**Records shown**.
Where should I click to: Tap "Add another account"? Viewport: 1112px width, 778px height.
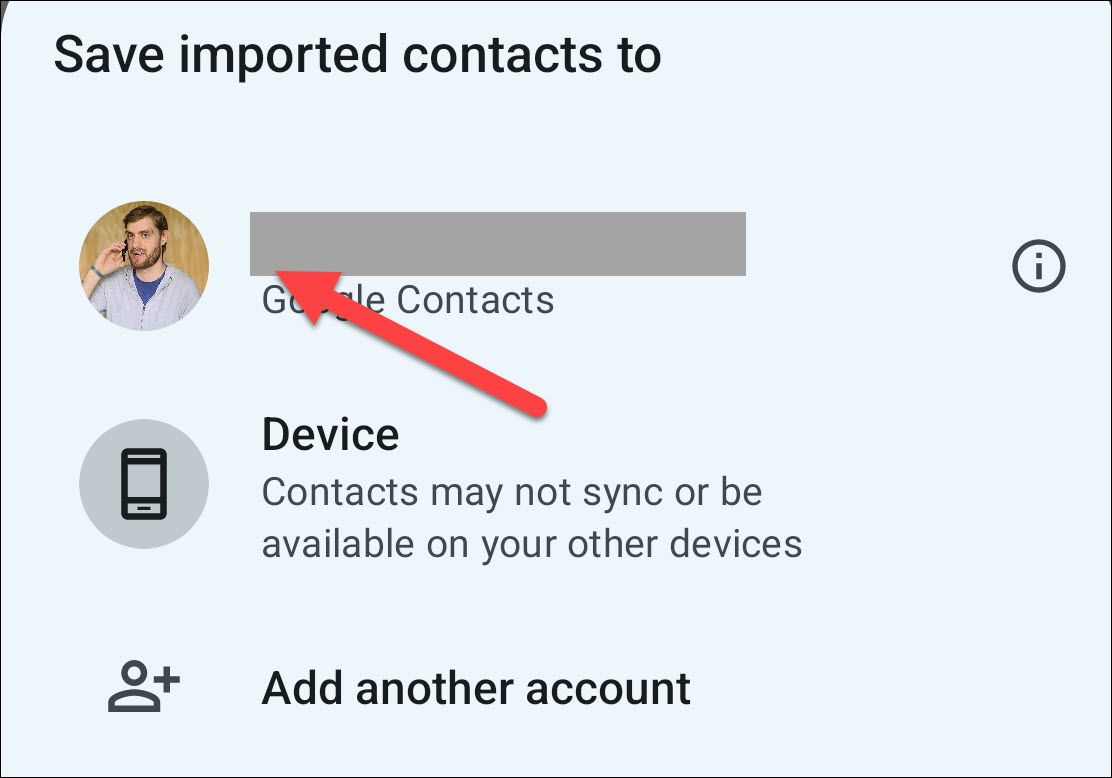pos(476,689)
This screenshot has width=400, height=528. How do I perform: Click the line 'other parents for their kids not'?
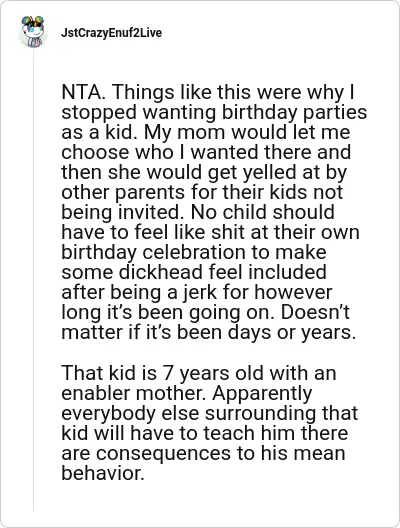202,192
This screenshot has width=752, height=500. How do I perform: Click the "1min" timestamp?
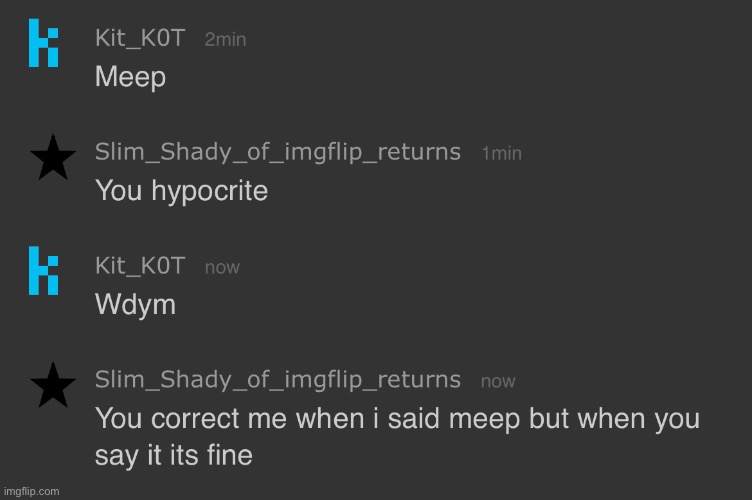(x=501, y=154)
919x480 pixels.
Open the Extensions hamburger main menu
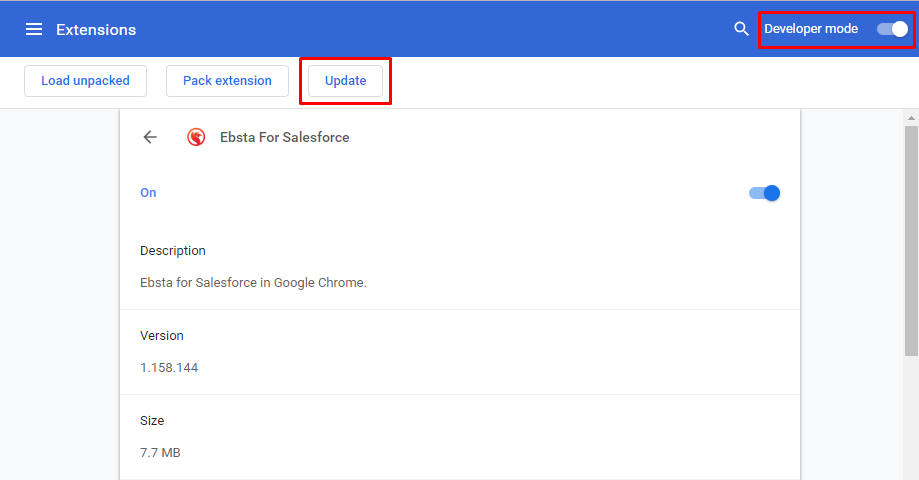[34, 29]
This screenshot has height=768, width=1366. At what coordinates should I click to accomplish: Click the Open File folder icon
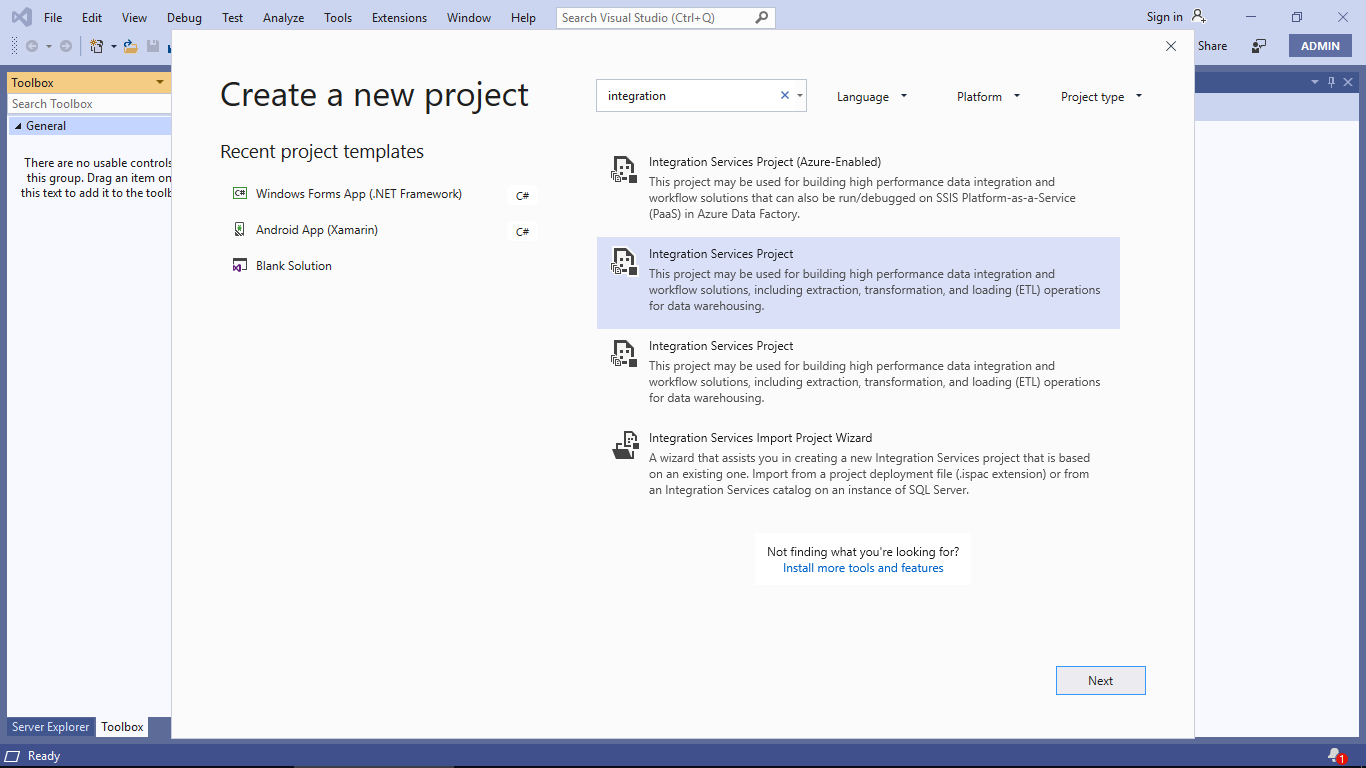(130, 46)
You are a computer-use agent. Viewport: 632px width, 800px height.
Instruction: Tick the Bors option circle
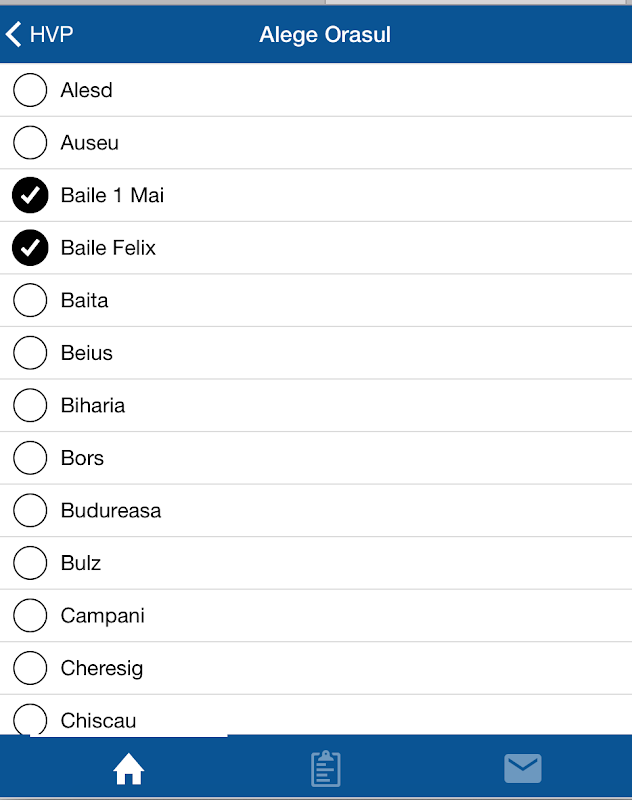tap(30, 458)
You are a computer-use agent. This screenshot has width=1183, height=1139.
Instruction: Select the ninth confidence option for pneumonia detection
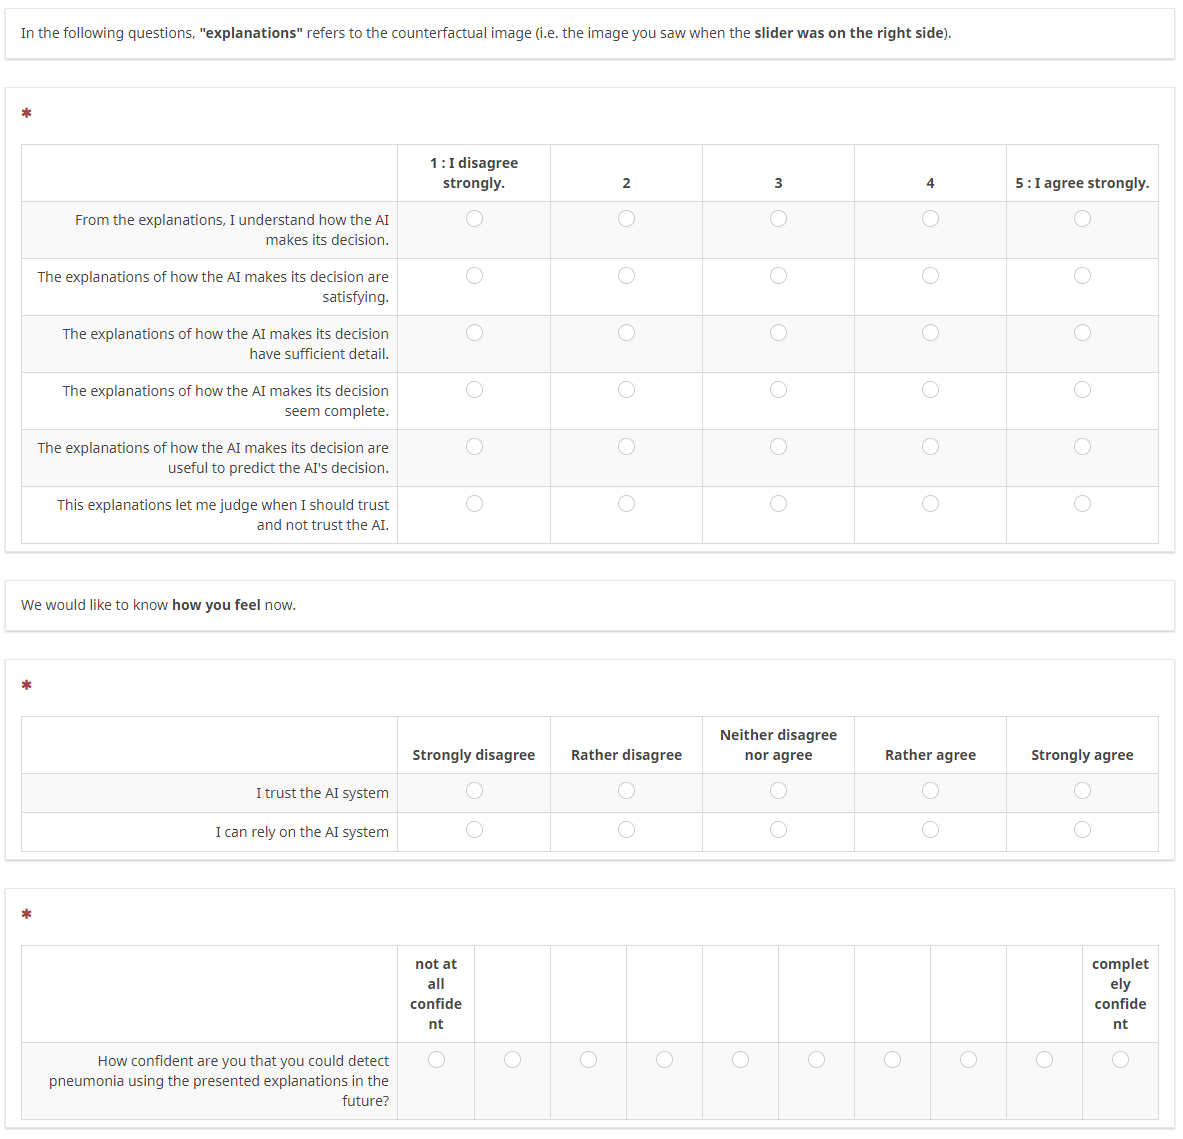pos(1044,1060)
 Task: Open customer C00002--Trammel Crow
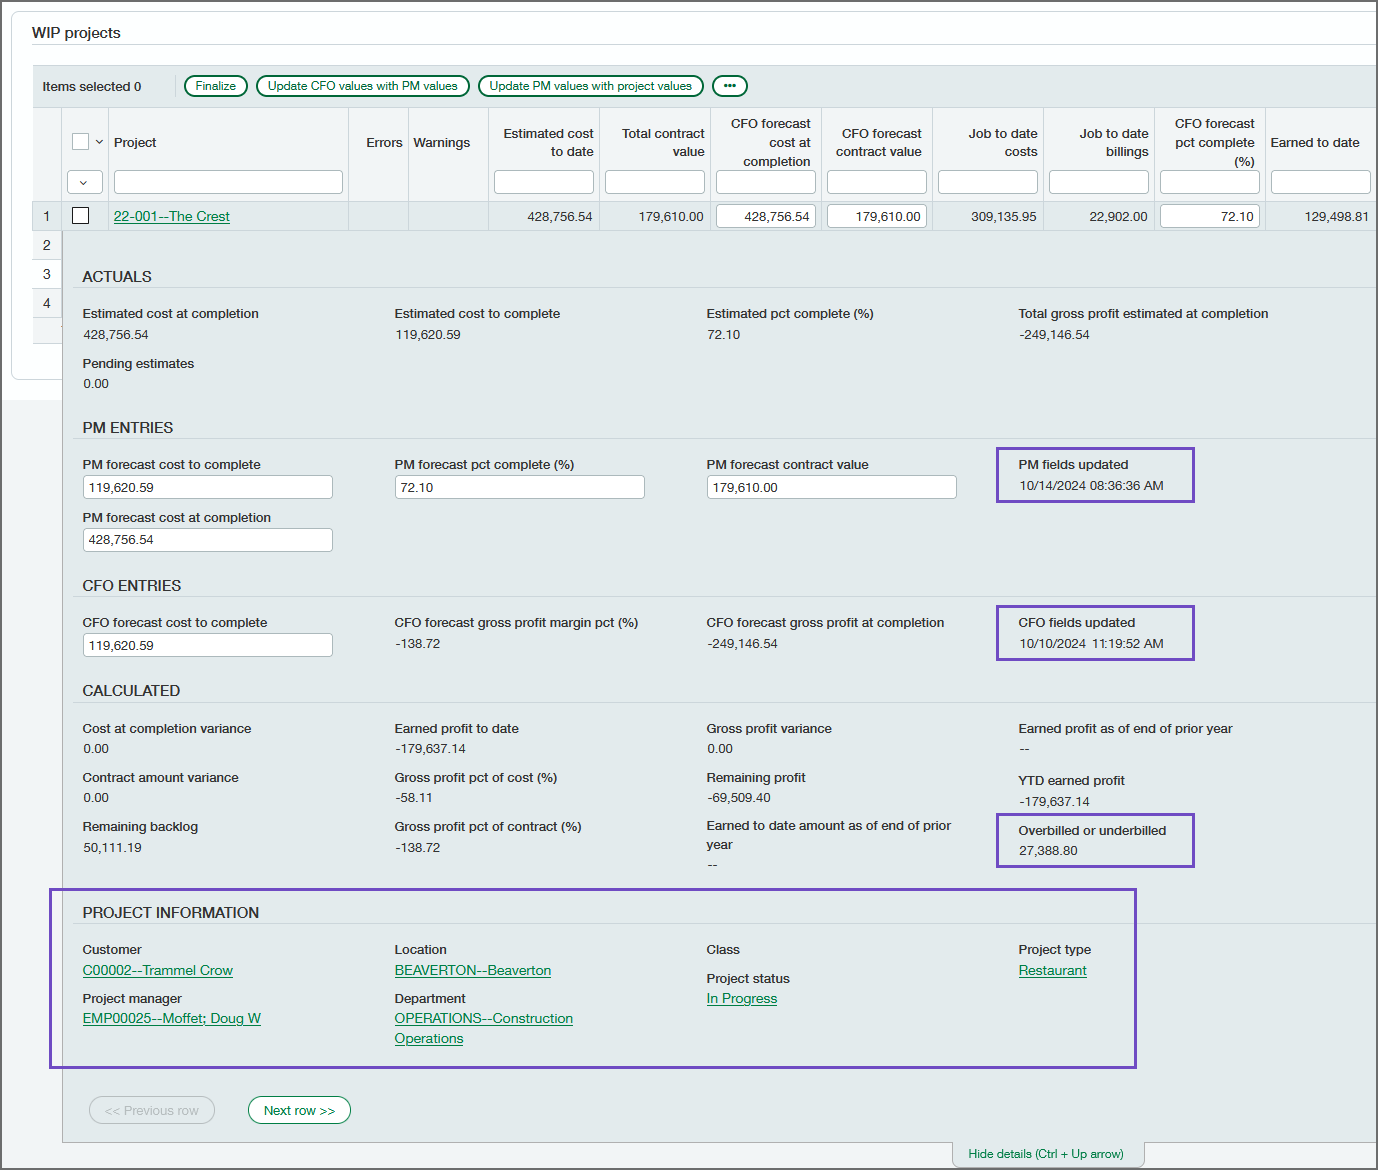pos(157,970)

**What you will do**.
Take every line from the records that holds "agent" and copy it down.

**Exercise output**.
You are a computer-use agent. Viewport: 632px width, 800px height.
You are a computer-use agent. This screenshot has width=1183, height=1139.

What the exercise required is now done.